부산대학교 도서관

Introduction: Inhaled pulmonary vasodilators (iPVD) help prevent right heart failure (RHF) by lowering PVR after surgery. However, variable change in PVR is seen in response to iPVD. As metabolism is central to cardiomyocyte function, we evaluated the role of right ventricular (RV) myocardial metabolism in iPVD response heterogeneity.Hypothesis: We previously identified plasma metabolic biomarkers as potential reporters of response heterogeneity and posited here that these key metabolites change in parallel with changes in RV phenotypes.Methods: We evaluated 63 LVAD or heart transplant recipients with precapillary pulmonary hypertension before surgery from a recent randomized trial (INSPIRE-FLO, NCT03081052). All participants received iPVD after heart-lung bypass through postoperative day 1 (pod 1).

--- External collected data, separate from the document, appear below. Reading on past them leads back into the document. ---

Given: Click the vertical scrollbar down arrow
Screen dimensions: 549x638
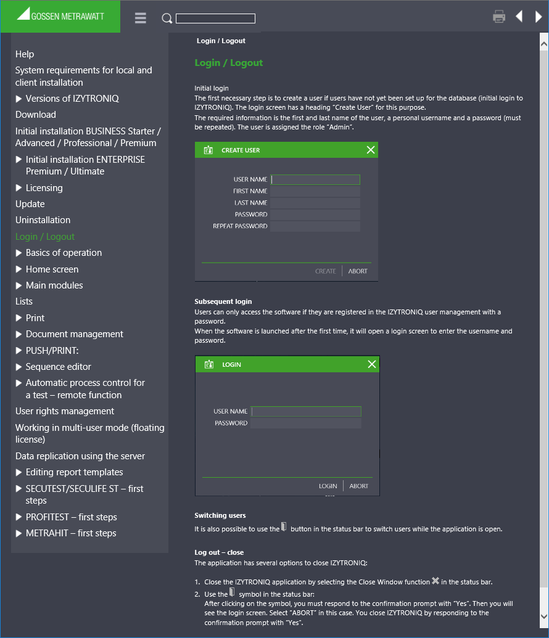Looking at the screenshot, I should point(544,616).
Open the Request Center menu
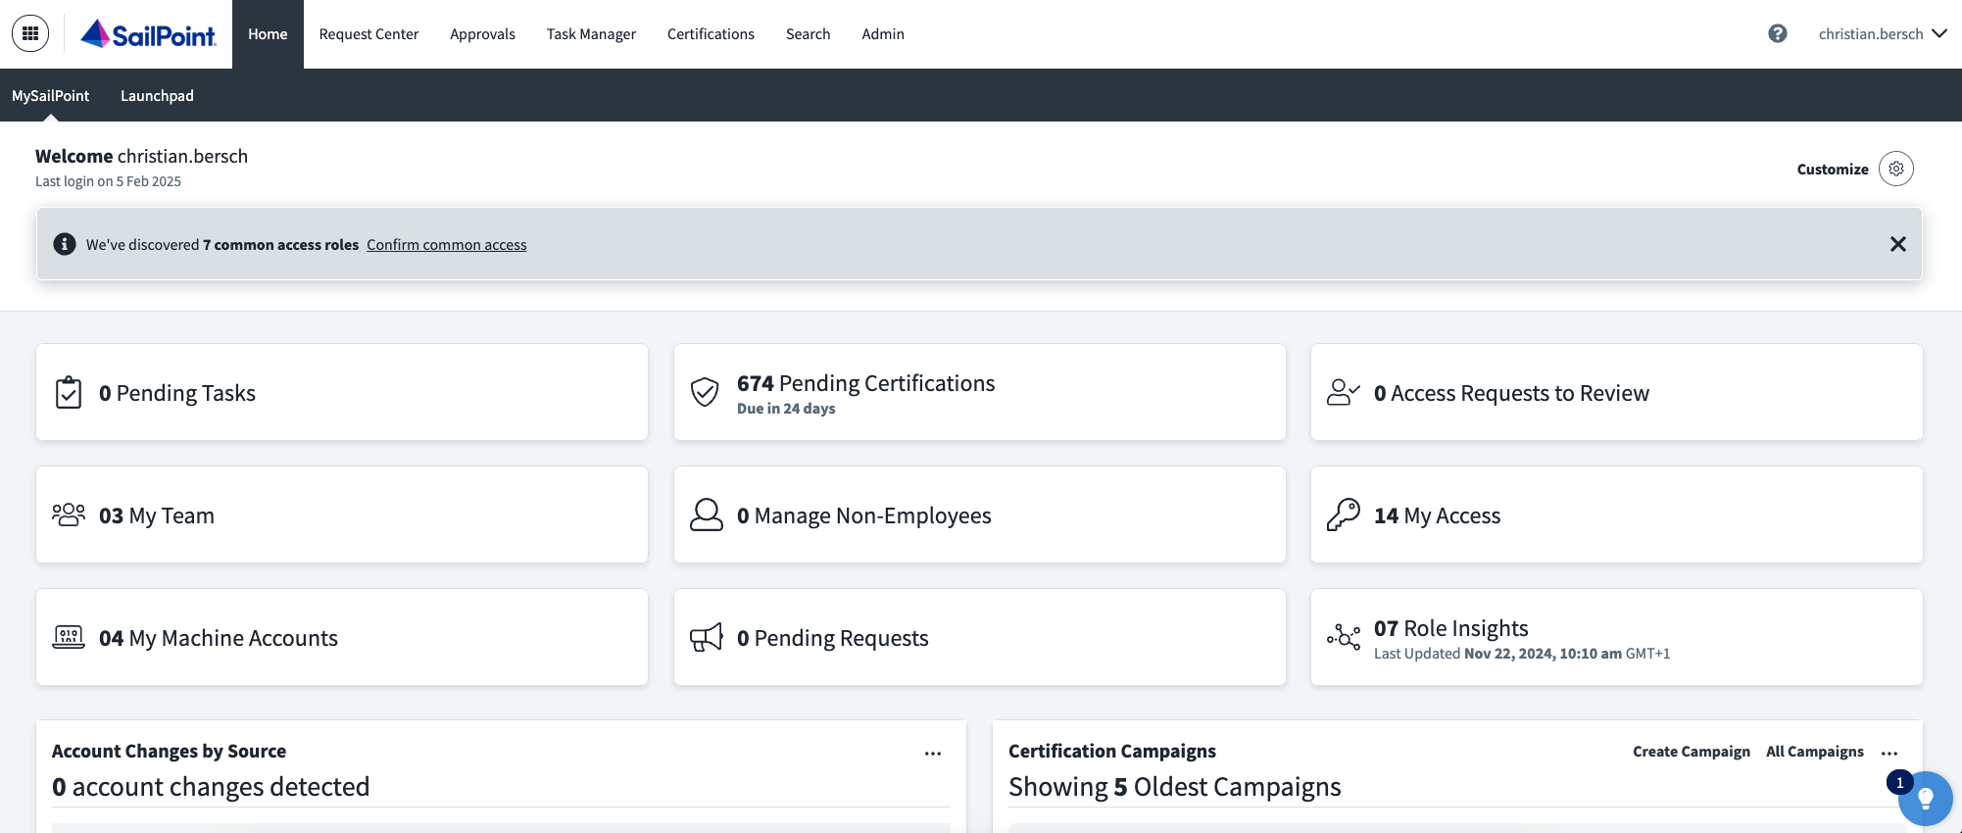The width and height of the screenshot is (1962, 833). pyautogui.click(x=368, y=33)
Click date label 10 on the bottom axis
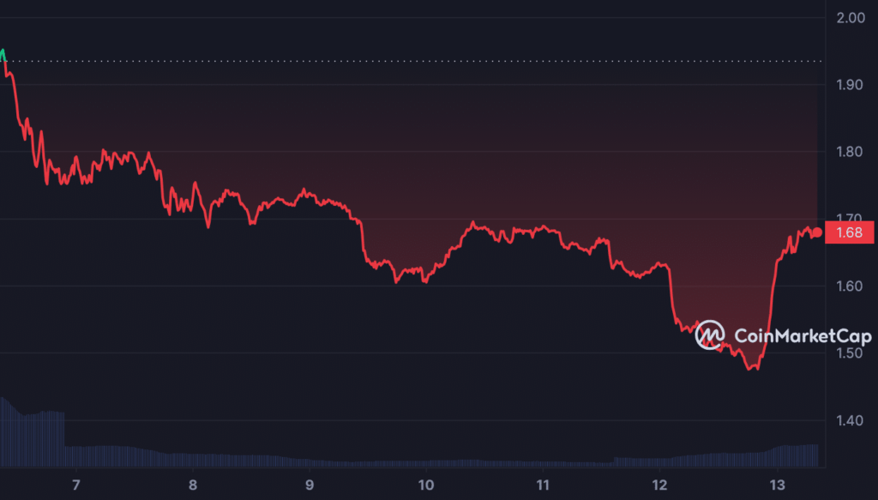Screen dimensions: 878x500 (426, 485)
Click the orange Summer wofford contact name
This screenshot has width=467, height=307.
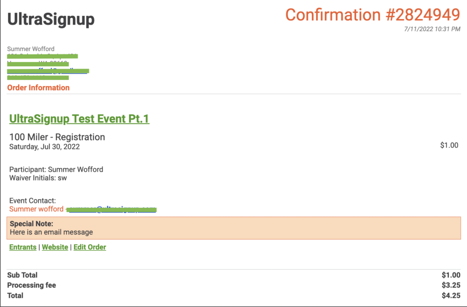[36, 209]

Targeted profiling of > 500 metabolites (MxP® Quant 500, Biocrates) was performed in baseline and pod 1 plasma, and in RV free-wall full-thickness biopsies from LVAD recipients. Principal components analysis (PCA) was used for metabolite dimensionality reduction. Generalized linear models were used to assess the association of percent change (%Δ) in metabolite factors with (1) %Δ PVR (baseline to pod1); (2) responder, PVR < 3 Wood U vs. non-responder, PVR ≥ 3 Wood U, on pod 1); (3) RHF after surgery.Results: PCA identified 21 factors with 204 metabolites clustering in biologically consistent pathways. Of these, %Δ in factor 8 (glycine and eight glycerophospholipids, GPs) were positively correlated with %Δ PVR (P < 0.05). There was a trend for association in %Δ in factors 1 and 12 (ceramides, other GPs, amino acids: glutamate, aspartate, alanine, glutamine) and %Δ PVR (both P < 0.10, negatively correlated). There was a trend for association in %Δ in factor 7 (long chain acylcarnitines) and subsequent RHF (P = 0.08, positively correlated). No metabolites were associated with responder status. Plasma levels of select metabolites in factors 1 and 12 were positively correlated with RV myocardial levels (P < 0.05), suggesting a myocardial source.Conclusions: Leveraging a unique clinical trial cohort, we identified substrates of amino acid and fatty acid mitochondrial ß-oxidation metabolism in RV myocardium that may serve as biomarkers of metabolism in RHF.